School of Education


Doctor of Education in Curriculum & Instruction (EdD)


Barry Dotson

Primary Subject Area

Education, General


Creativity, Higher Education, Creativity Theory, University Student Perceptions, Creative Self-concept


Arts and Humanities | Education


The purpose of this qualitative single instrumental case study was to describe the perceptions and experiences of creativity by university students at a mid-size public university located in the Mid-Atlantic States of the U.S. The theory guiding this study was Amabile’s componential theory of creativity which views creativity as a complex interrelationship of creative disposition, process, product, and social environment. The question, “How do U.S. higher education students perceive and experience creativity within the university environment?”, was explored. Student interviews, documentation, and focus group responses were analyzed using member checks, linguistic and affective coding, and key quotes and themes.
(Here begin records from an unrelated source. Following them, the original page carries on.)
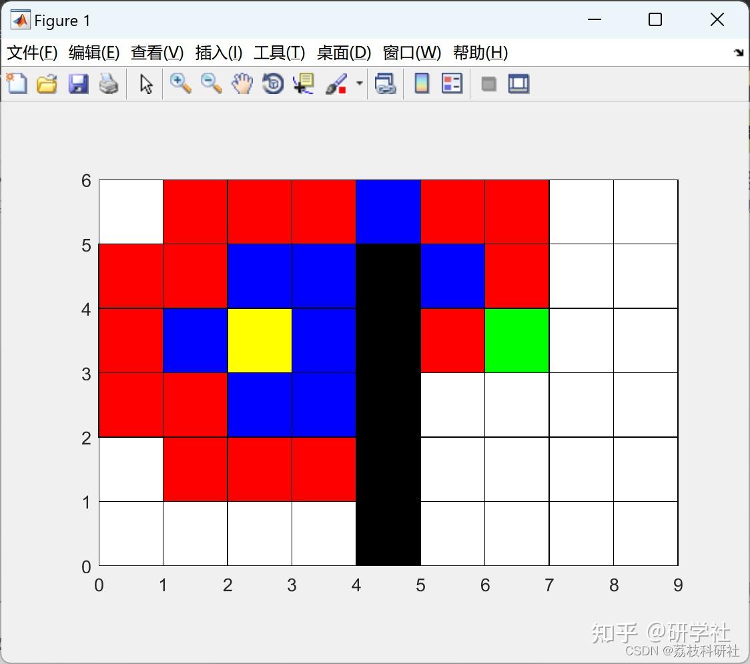
Task: Click the yellow cell in the grid
Action: click(x=260, y=340)
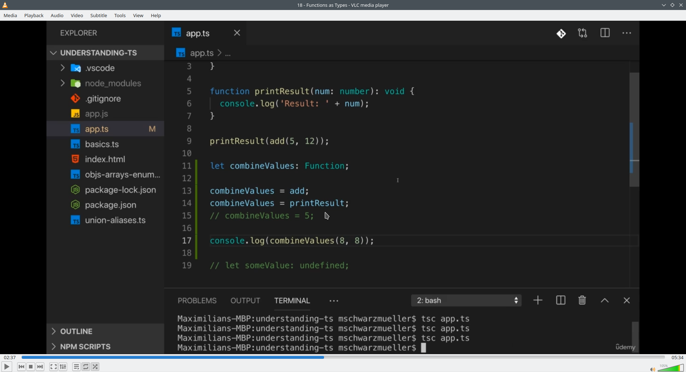Open the Media menu
686x372 pixels.
[x=10, y=16]
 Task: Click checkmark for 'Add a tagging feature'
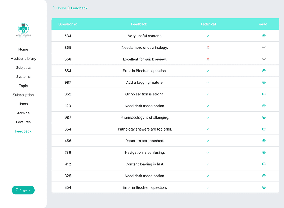208,82
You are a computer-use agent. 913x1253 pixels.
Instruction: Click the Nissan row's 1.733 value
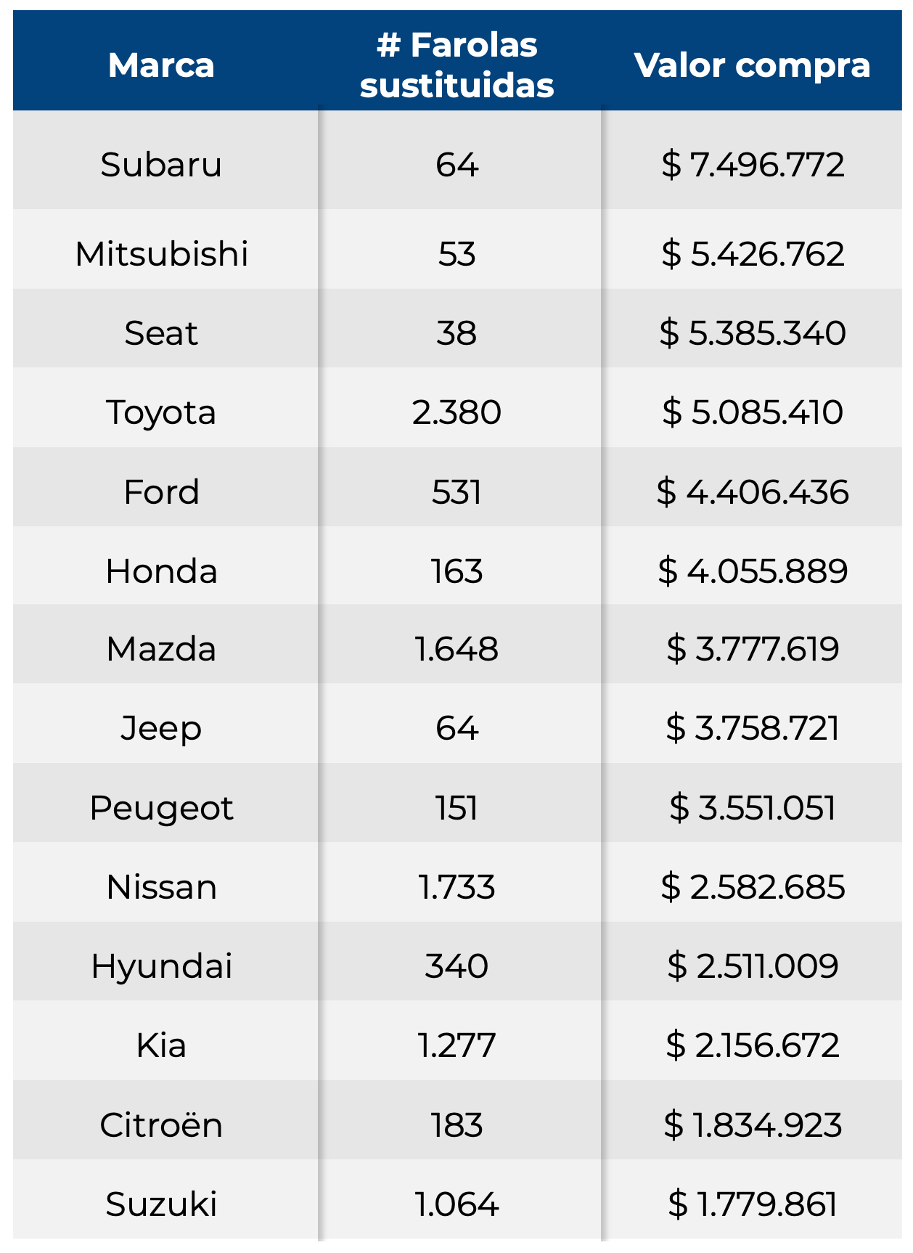click(x=457, y=887)
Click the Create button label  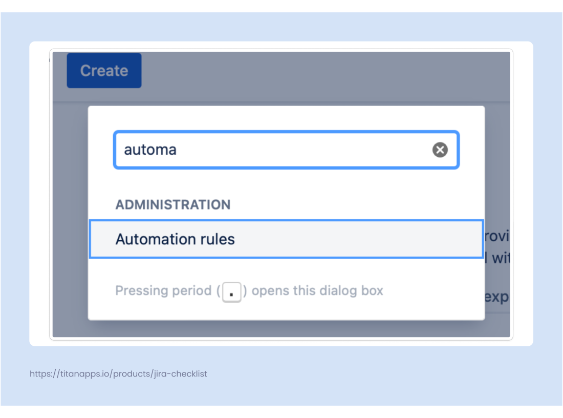[104, 70]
Findings revealed the following: (1) university students had difficulty defining creativity (2) students perceived themselves as innately creative individuals, above average in creative abilities regardless of student major (3) university faculty, peers, and programs were highly instrumental, albeit not essential, to fostering creative growth. To cultivate student creativity, a future-oriented university should teach students about the construct of creativity, find ways to encourage participation in extracurricular programs, and listen continually to student ideas for improving their institution.